One of the longest lunar eclipses of the decade will be visible in Ireland tonight 1 year ago

One of the longest lunar eclipses of the decade will be visible in Ireland tonight

Get ready to say goodbye to the Moon tonight... but just for a little while!

A rare combination of two lunar events will create a 'super blood flower Moon' tonight - and we could enjoy some pretty spectacular views of it.


A total lunar eclipse and super-Moon will combine to make the 'super blood Moon' in the early hours of Monday morning. The full May Moon is sometimes referred to as the 'flower Moon'. So, you can even call this the 'super blood flower Moon' if you wish.

As per NASA, a lunar eclipse (often called a blood Moon because of its red colour) occurs when the Sun, Earth and Moon align, so that the Moon is in the Earth’s shadow, known as the umbra. So, a total lunar eclipse is when the Moon falls into the darkest part of the Earth’s umbra - aka its dark, inner shadow.

This weekend will be a total lunar eclipse and up to 99.1 per cent of the Moon will be in the Earth’s shadow.


And although no sunlight will be falling directly onto the moon, light from the sunrises and sunsets all around the Earth will still illuminate it, giving it its ‘blood’ red appearance.

What's more, the moon will be near its closest point to the Earth and therefore look larger in the sky - a phenomenon known as a super-Moon. Hence, the formation of the 'super blood Moon'.The total lunar eclipse will happen in several stages throughout the early hours of Monday morning.

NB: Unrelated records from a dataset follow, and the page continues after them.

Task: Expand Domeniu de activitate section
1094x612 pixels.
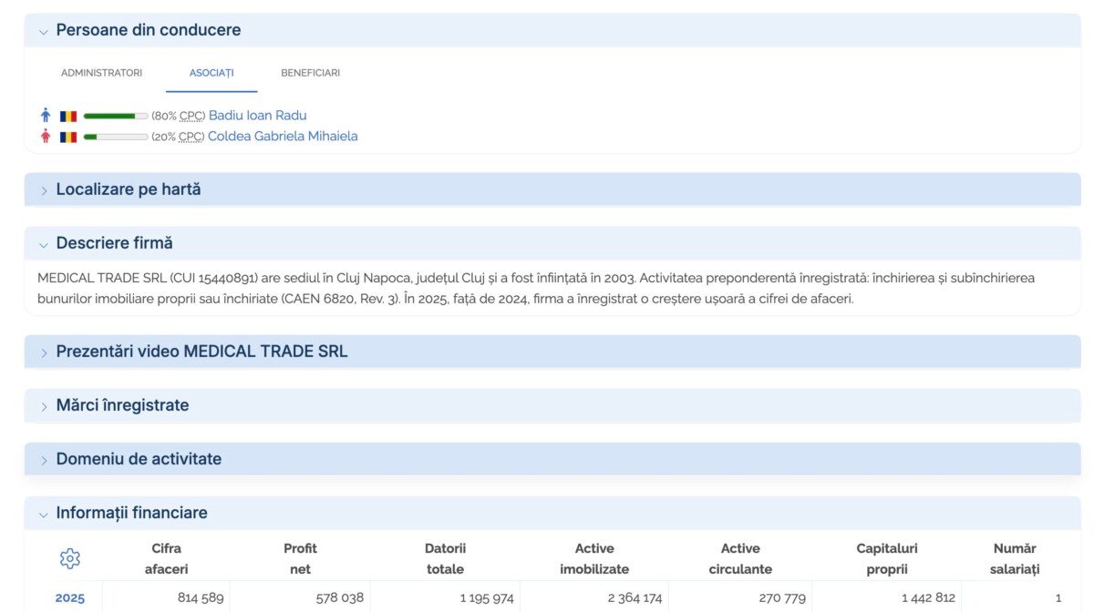Action: coord(552,459)
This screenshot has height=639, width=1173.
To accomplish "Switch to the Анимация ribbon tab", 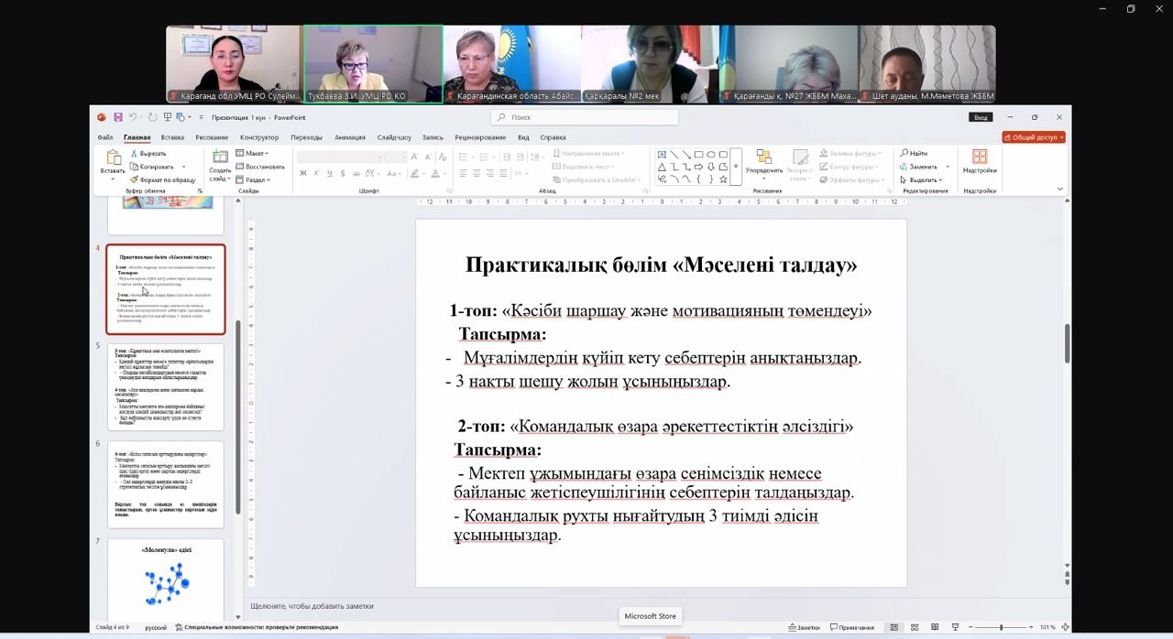I will [x=350, y=137].
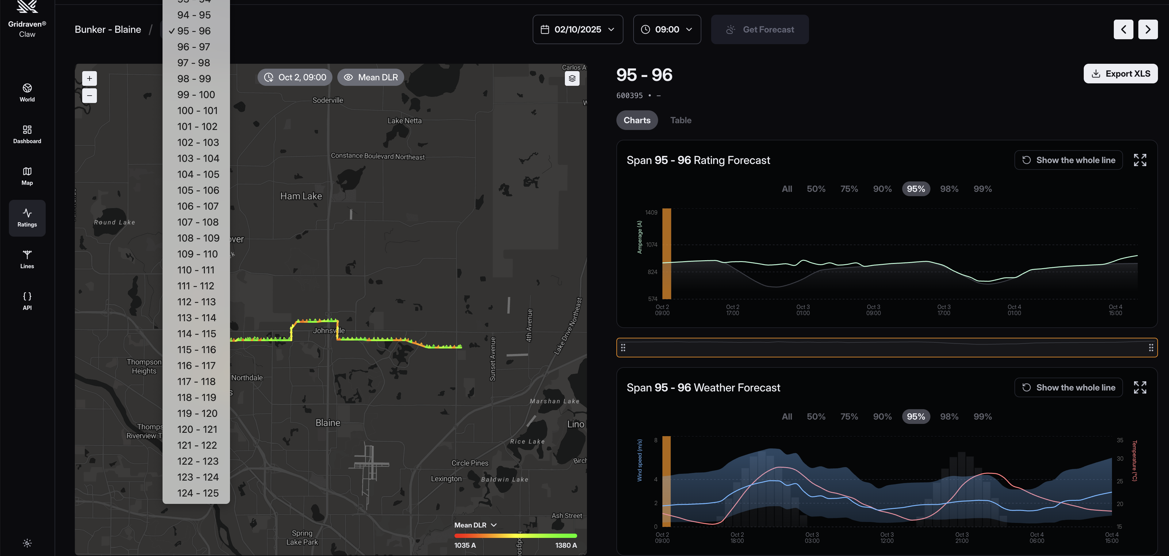Open the World view in sidebar

click(27, 93)

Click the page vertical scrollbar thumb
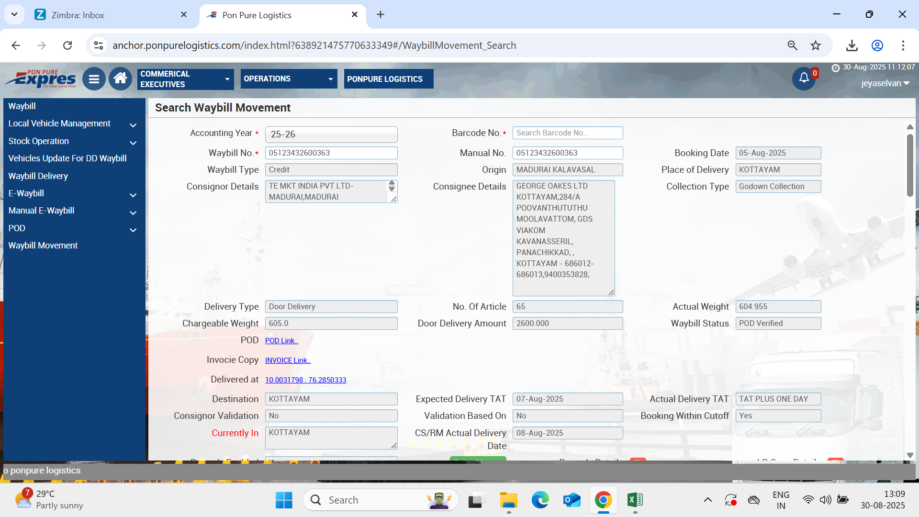coord(910,165)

It will be one of the longest of the decade and the first visible in this part of the world since January 2019 - so while you might be a bit tired later on in the day, this is an event you may not want to miss.


The first stage of the total lunar eclipse - the penumbral phrase - will begin here just after 2.30am. Although most of the sun’s light will be blocked at this point, some rays can still reach the Moon, creating a subtle darkening effect. While it sounds cool, this part can easily go unnoticed, so maybe don't worry too much about waking up at this time.

It's when we get to the second stage - the umbral eclipse - that things really get exciting.

We'll be able to see the darkest part of the Earth's shadow passing across the Moon's surface. This starts just before 3.30am and ends just before 4.30am - when the Moon will become fully eclipsed. The Earth’s atmosphere will bend some of the sun’s light towards it and bathe the Moon in shades of deep red.

The Moon will set here pretty soon after this, but the eclipse will continue until 07.50am BST.

Sadly, we won't get as good a look as those watching from Central and southern America and the eastern regions of North America, who will be able to watch the whole thing. Then again, Australia won't get to see any of it so really we should thank our lucky stars.